Truth be told, he loved every minute of the experience.
“I enjoyed it immensely,” said Ridley, who spent 34 years in Lynn schools as a teacher, principal and coach, and did two short stints as an interim principal after he retired. “I had the option of leaving at any time. I hope my stay was as rewarding for students and refreshing for staff as it was for me.”
By all accounts, it certainly was.
“We will be forever grateful for what Jim did for St. Mary’s,” said Board of Trustees chair William Mosakowski. “We knew we were getting a well-respected educator, but he exceeded all expectations. He was a stabilizing influence from the day he arrived.”
“Jim Ridley has become a valued member of the St. Mary’s family,” Newhall said. “The students love him and the staff respects him. His leadership style fit in perfectly with our school.”

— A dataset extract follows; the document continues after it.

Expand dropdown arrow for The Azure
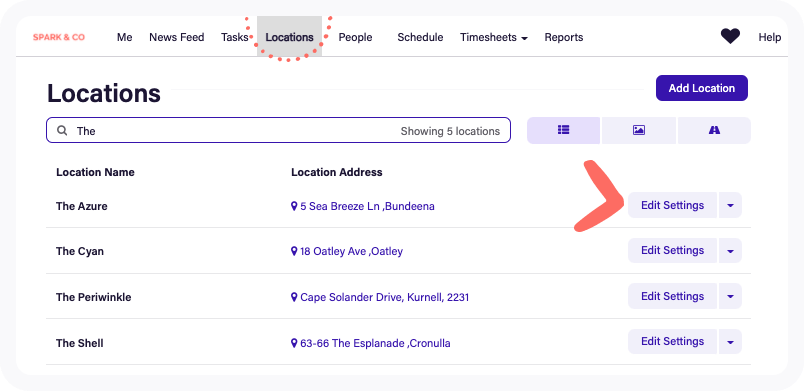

Ridley admittedly did not know what to expect in his first foray into a non-public school. He was not disappointed.
“In a way it brought me back to when I started teaching in 1976, when principals had the opportunity to be in classrooms almost daily," he said. "Without high-stakes standardized testing and reporting being such a focus, you have the time to get to know students and faculty on a personal level.”
What also struck Ridley about St. Mary’s is the culture of caring that permeates the school.
“To give back to others less fortunate is something that is promoted here,” said Ridley, pointing to the efforts led by campus ministry, including Rachel’s Challenge. “It’s part of what they do on a daily basis.”
Ridley also has an interesting take on how the school’s Catholic identity affects the culture.
“All schools teach the difference between right and wrong, but here it can be taught from a perspective of religion,” he said. “You can talk about God and really get to the reasons for doing the right thing.”
To be sure, however, kids are kids and, while St. Mary’s students are certainly not immune from making bad choices, Ridley said. “There are not a lot of discipline issues” to deal with.
“It’s a college-prep environment and the students are really aware of what’s next," he said. "I tried to stress to them it’s not just about going to college, but going to the college of their choice.”
Athletics has played a major role in Ridley’s life, so it’s no surprise that he was a regular at St. Mary’s games throughout the school year. He even found himself broadening his horizons.
“I was never a hockey guy, but I started following the hockey teams and I really enjoyed it,” he said. “I love the girls' game because it’s so technical.”
Ridley said he’s grateful to his wife, Anne, Mosakowski, Regan, Newhall, assistant principal Jade Henne and executive assistant Patricia Gill for supporting his St. Mary’s endeavor. He is happy to turn over the keys to new head of school Dr. John Dolan and assistant head of school David Angeramo. As for what’s next, he said he would revert to 2010 mode.
“I’ll stay busy enough,” he said, noting that he serves on several boards, including the Lynn Teachers’ Credit Union, Lynn Tech Alumni Association and Massachusetts School Administrators’ Association. And you can be certain you will see him in the stands at St. Mary’s games, proudly wearing the blue and gold.